It hadn’t change from one day to the next, not really. Arthur remembered the general tension on Morgana’s eleventh birthday, the beautiful letter that had arrived with her name; the kind face of the woman sent to explain things to them — not, as he had eventually found out, that it needed explaining. He remembered shouting, and Morgana’s angry tears, and the stony look on his father’s face when they dropped her at the platform to catch the train to her school. Uther had told him Morgana had been in trouble one time too many at school, and would now attend a girl’s boarding school, that was the only place that would accept her with her track record. They hadn’t gone into King’s Cross with her.

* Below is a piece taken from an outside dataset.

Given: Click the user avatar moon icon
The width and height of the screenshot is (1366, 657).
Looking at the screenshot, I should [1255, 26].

Arthur had waited in vain for her return at the winter holidays, but there had been no sign of Morgana, and his father’s face was dark when he asked. She wouldn’t be coming home — not even in the summer. Arthur missed her like an aching limb that year; and the bright sunlight that followed didn’t seem to taste the same with her absence. He heard, as the staff whispered, about how Morgana had been sent to live with her older half-sister and would not be returning, how Uther had turned his back on his own daughter, and what reasons he could possibly have for it.

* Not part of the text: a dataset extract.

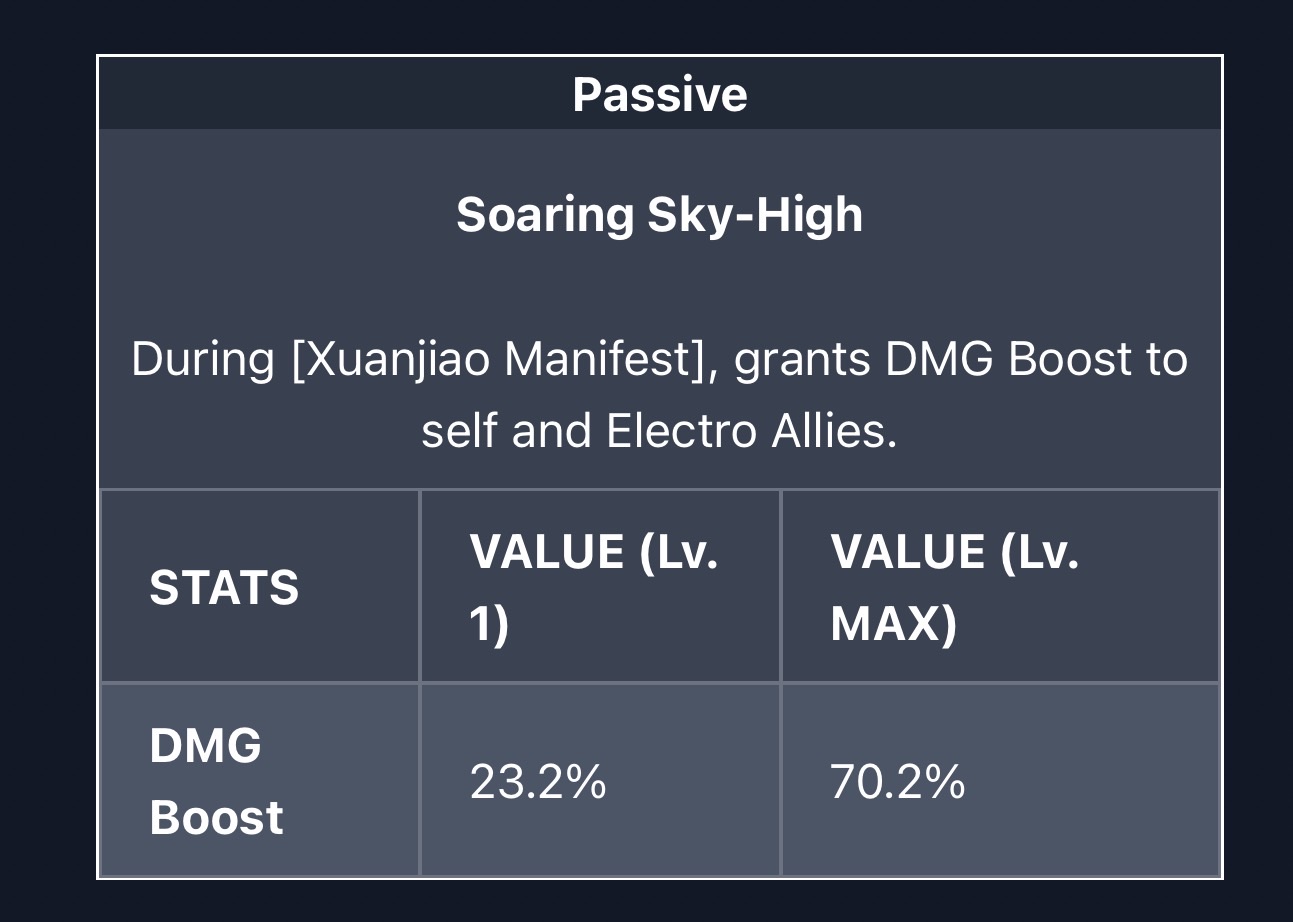This screenshot has height=922, width=1293.
Task: Click the word self in the description
Action: [459, 431]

It didn’t take him that long to find out.
Arthur had remembered Gaius, he used to be a constant presence in his childhood before Morgana’s absence, and he hadn’t expected Uther’s paleness upon seeing a man that he was sure had been a friend; come to visit during the holiday season on the second year of her leaving. They had been preparing to celebrate Arthur’s birthday, and the man had brought him a present as well — a damned present as it were.
A beautiful letter, written in parchment and shining green ink, with a seal that looked older than their whole house.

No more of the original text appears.